Excerpt to read:
....................
Ms. ALBRIGHT: Well, what it recommended was, first of all, an importance of dealing with the U.S.-Muslim issues through diplomacy. It goes back a little bit to the first question you asked me, instead of a military approach that we use a diplomatic approach, that we also look at what can be done about governance issues within Muslim countries themselves so that in fact there is a greater help in terms of education, social issues and see what the issues are. Also, that we do what we can to help employment in those countries...
COLEMAN: So there is an economic interest.
Ms. ALBRIGHT: There is an economic interest because the truth is, we know that when especially young people don't have a way of making a living, it makes it much more likely that they will take to the streets. And then also talk much more about a dialogue generally. So, it is a peaceful and very action-oriented agenda that would allow us to have a plan for talking to Muslims across the board. I have a little bit of a hard time always thinking about the Muslim world.
COLEMAN: How should we say this?
Ms. ALBRIGHT: Well, there's no way to quickly describe it, which is why we all fall into that rubric, but it's very diverse. There is not a monolithic aspect to it. And so I think we also, in that report, talked about the importance of looking at countries individually to see what our relationship with them should be. But mostly, it is an issue about dealing with things diplomatically and looking at the causes of the problems.
COLEMAN: Do you see success?
....................
Supplied information:
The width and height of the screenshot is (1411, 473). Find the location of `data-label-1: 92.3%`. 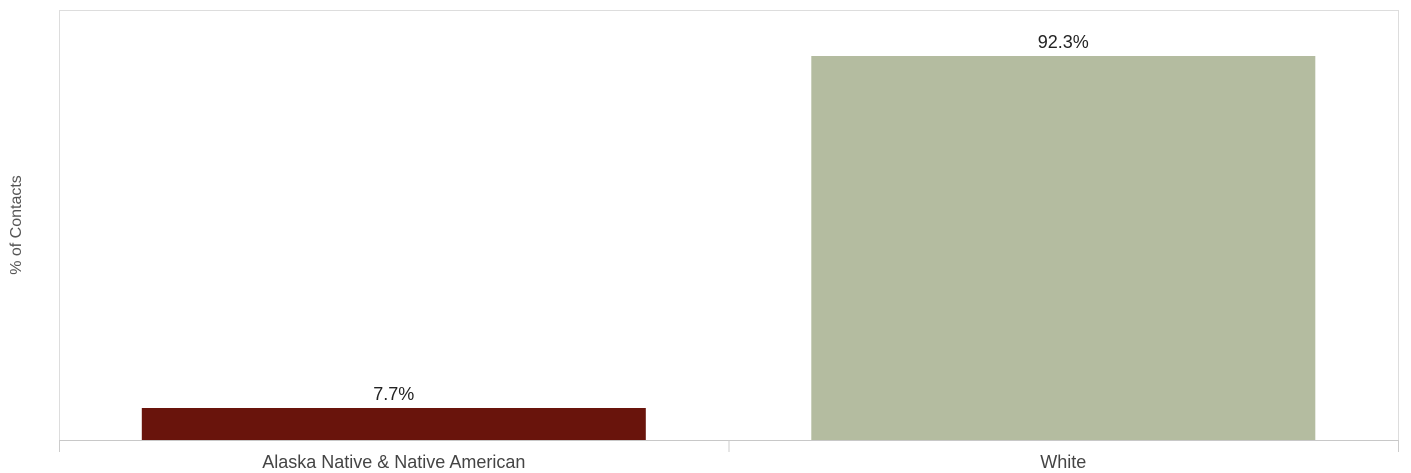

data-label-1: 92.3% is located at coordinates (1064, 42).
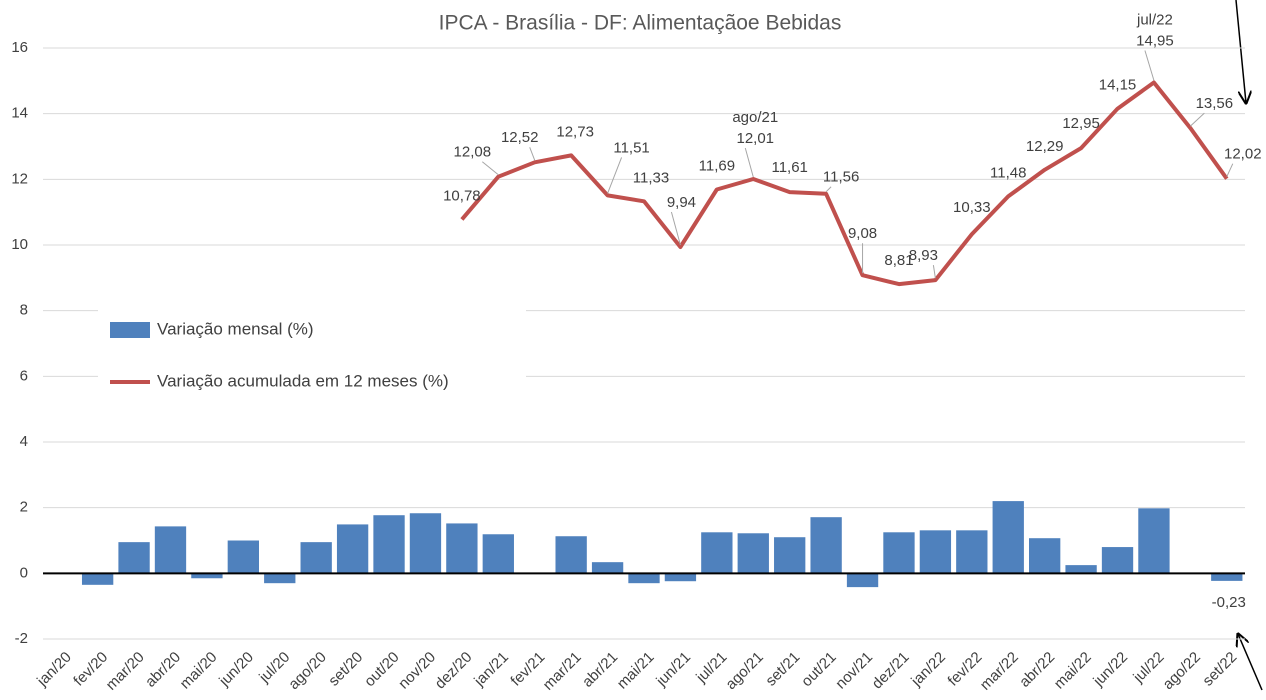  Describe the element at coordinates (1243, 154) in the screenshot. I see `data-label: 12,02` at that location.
....................
Study questions:
- A) Answer these questions about the interview excerpt, one answer per line, marked to match.
(i) Instead of a military approach, what kind of approach does Ms. Albright recommend for dealing with U.S.-Muslim issues?
(ii) According to Ms. Albright, what makes it much more likely that young people will take to the streets?
(iii) What does she say the report talked about the importance of doing with countries?
- B) From the interview excerpt, extract the part that opens with the words containing "COLEMAN: How should" and closes with "you see success?".

Task answers:
- A)
(i) A diplomatic approach.
(ii) Not having a way of making a living.
(iii) Looking at countries individually to see what the U.S. relationship with them should be.

- B)
COLEMAN: How should we say this?
Ms. ALBRIGHT: Well, there's no way to quickly describe it, which is why we all fall into that rubric, but it's very diverse. There is not a monolithic aspect to it. And so I think we also, in that report, talked about the importance of looking at countries individually to see what our relationship with them should be. But mostly, it is an issue about dealing with things diplomatically and looking at the causes of the problems.
COLEMAN: Do you see success?